Schöbi-Fink So wie die Gesetzeslage derzeit ist, ist ein Modellversuch in der Praxis nicht umsetzbar. Deshalb begrüße ich es, wenn der Minister oder der Bund die Gesetzeslage verändert. Jetzt ist der Bund am Zug. Wir haben das mehrfach deponiert, aber wir haben so viele wichtige und dringende Themen in der Schule und im Bildungssystem zu lösen, dass wir keine leeren Kilometer machen wollen.
Sie haben also auch keinen Versuch mehr unternommen, ein Pilotprojekt aufzustellen?
Schöbi-Fink Vor den Wahlen hat eine Arbeitsgruppe in der Bildungsdirektion ein konkretes Projekt ausgearbeitet. Auf die darauf folgende Einladung an AHS-Schulen war die Antwort, dass keine AHS die Haltung verändert hat. Sie bleiben bei der Ablehnung. Daraus schlussfolgerten wir, dass wir unsere Energie lieber dort einsetzen, wo es um strukturelle Verbesserungen geht und wir auch die Kompetenz dazu haben.

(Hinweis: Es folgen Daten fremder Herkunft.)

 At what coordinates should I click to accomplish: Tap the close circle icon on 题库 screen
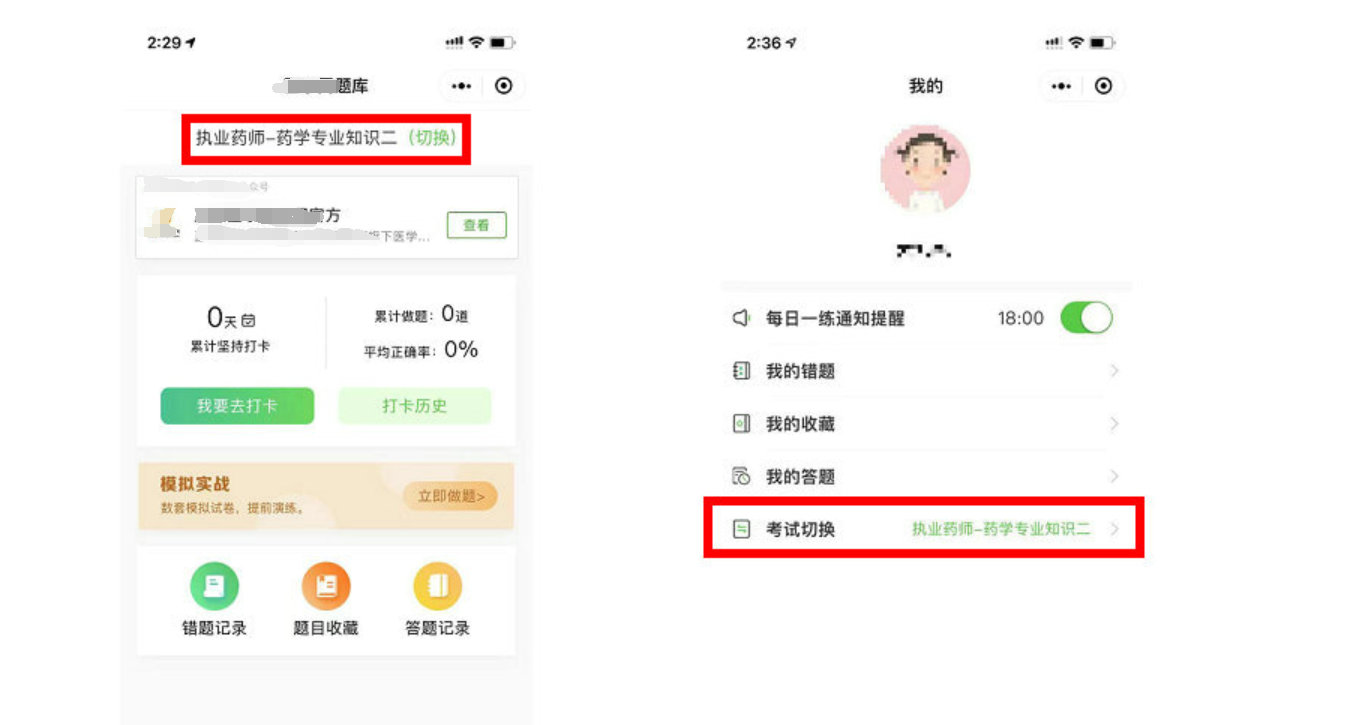click(504, 86)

Die Sommerschule soll kommendes Jahr für alle außerordentlichen Schüler verpflichtend werden. Halten Sie das für eine gute Idee?
Schöbi-Fink Wir haben zu wenig außerordentliche Schüler in der Sommerschule. Es wäre aber wichtig, dass mehr dabei sind. Derzeit funktioniert es so, dass der Lehrer die Schüler einlädt, wenn er glaubt, der Schüler braucht es. Wir warten jetzt auf den Vorschlag des Ministers. Wenn alle außerordentlichen Schüler dazukommen, wird sich die Teilnehmerzahl in der Sommerschule verdoppeln. Problematisch wäre es trotzdem, Lehrer dazu zu verpflichten.
Wird es ohne Verpflichtung der Lehrer genug Personal geben?
Schöbi-Fink Ich weiß es nicht. Ich weiß nur, dass wir mit Freiwilligkeit sehr gute Erfahrungen gemacht haben. Es war dieses und letztes Jahr kein Problem, genügend Lehrer zu finden. Wenn die Verpflichtung aufkommt, ändert sich vieles. Auch der Blick auf die Sommerschule. Ich bin gespannt, wie sich der Minister das vorstellt.
Zahlen und Daten zum Schulstart
56.029 Schülerinnen und Schüler starten am Montag ins Schuljahr. Das sind 461 mehr als im Schuljahr zuvor.
7047 Lehrerinnen und Lehrer nehmen die Arbeit auf
5576 Kinder und 335 Lehrerinnen und Lehrer sind erstmals dabei
5032 Lehrerinnen und Lehrer unterrichten an den Landesschulen (Pflicht- und Berufsschulen). Sechs Stellen (vier VZÄ) sind noch offen.
2015 Lehrerinnen und Lehrer arbeiten an den Bundesschulen (AHS und BMHS). Zehn Stellen (bzw. drei VZÄ) sind unbesetzt.
164 Pflichtschulen bieten eine ganztägige Betreuung an. 11.700 Schülerinnen und Schüler nehmen die Nachmittagsbetreuung in Anspruch.
14 Standorte bieten 62 verschränkte Ganztagsklassen für 1012 Schülerinnen und Schüler an.
57 Deutschförderklassen sind geplant. Die spezielle Deutschförderklasse in Bludesch-Gais wird fortgeführt.